On your TOF Sensor page, you have two demo videos. I'm interested in reproducing that result.
What SLAM algorithm are you using? (I have used a few different SLAM algorithm in the past, but those were processor intensive, and I suspect I'll need something a little more lightweight to run on the VOXL.)
From the videos, it looks like you are using ROS and rviz. Is that correct? If so, I presume you are using mpa_to_ros to publish the TOF data on a topic in ROS...and then use the SLAM algorithm to ingest that data and produce the map in the videos. Is that correct? Are there any other sensors' data that the SLAM algortihm is ingesting (e.g., IMU)?

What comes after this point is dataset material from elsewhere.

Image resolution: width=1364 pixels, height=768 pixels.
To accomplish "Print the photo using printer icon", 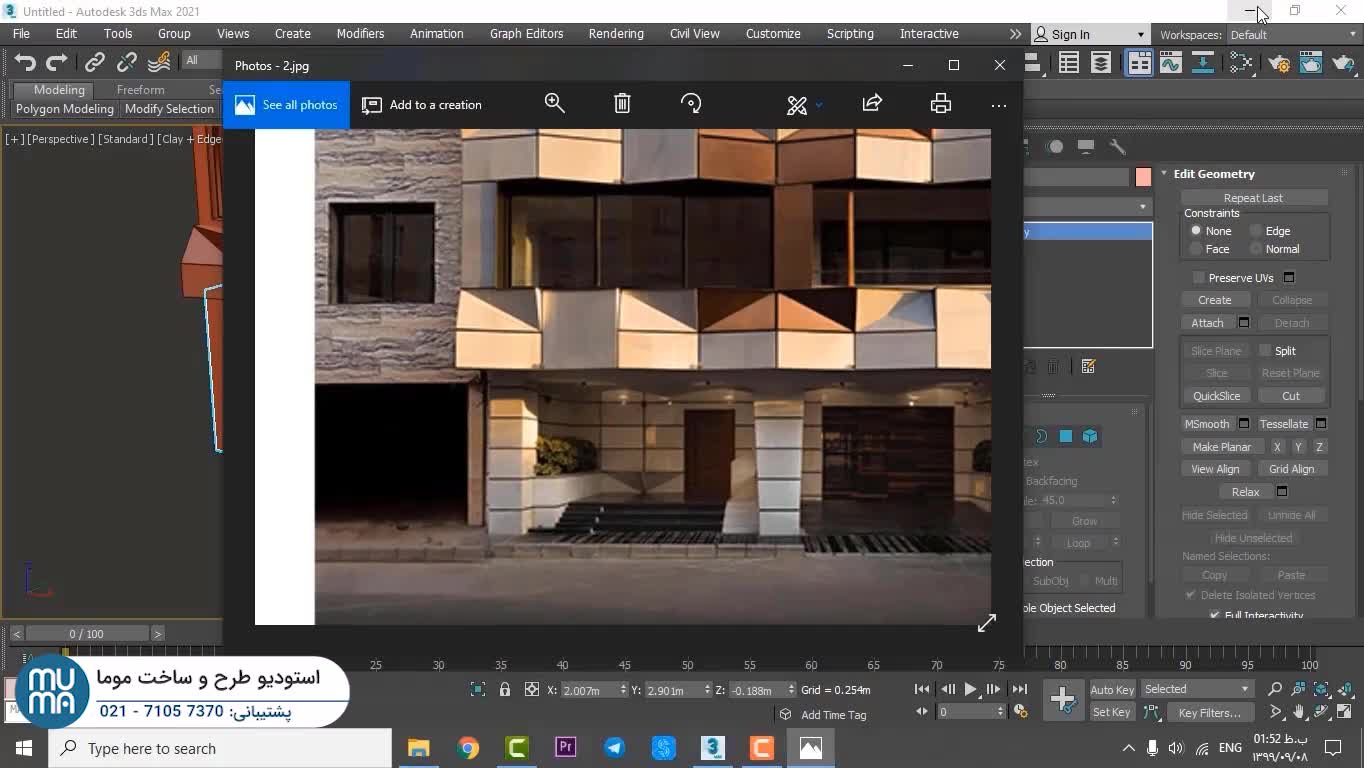I will pyautogui.click(x=940, y=104).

Our current SLAM project that we've been working on for the past few months uses ETH Zurich's voxblox algorithm. Our demos for this have been using ros for visualization (but with all the actual mapping running on-board), but we are nearing (next month or two) an initial ros-free release that will use voxl-portal for visualization in a web browser. This mapping system uses voxl-qvio-server for localization (with optional help from voxl-vision-px4 if using apriltags/other fiducial markers) and the tof sensor for actual mapping. Additionally, we have done a small amount of mapping with depth from stereo cameras, but as this has generally been designed as an indoor tool (where the tof sensor thrives) we primarily use tof.
@Alex-Gardner Sounds good. We'll look into it. Thanks!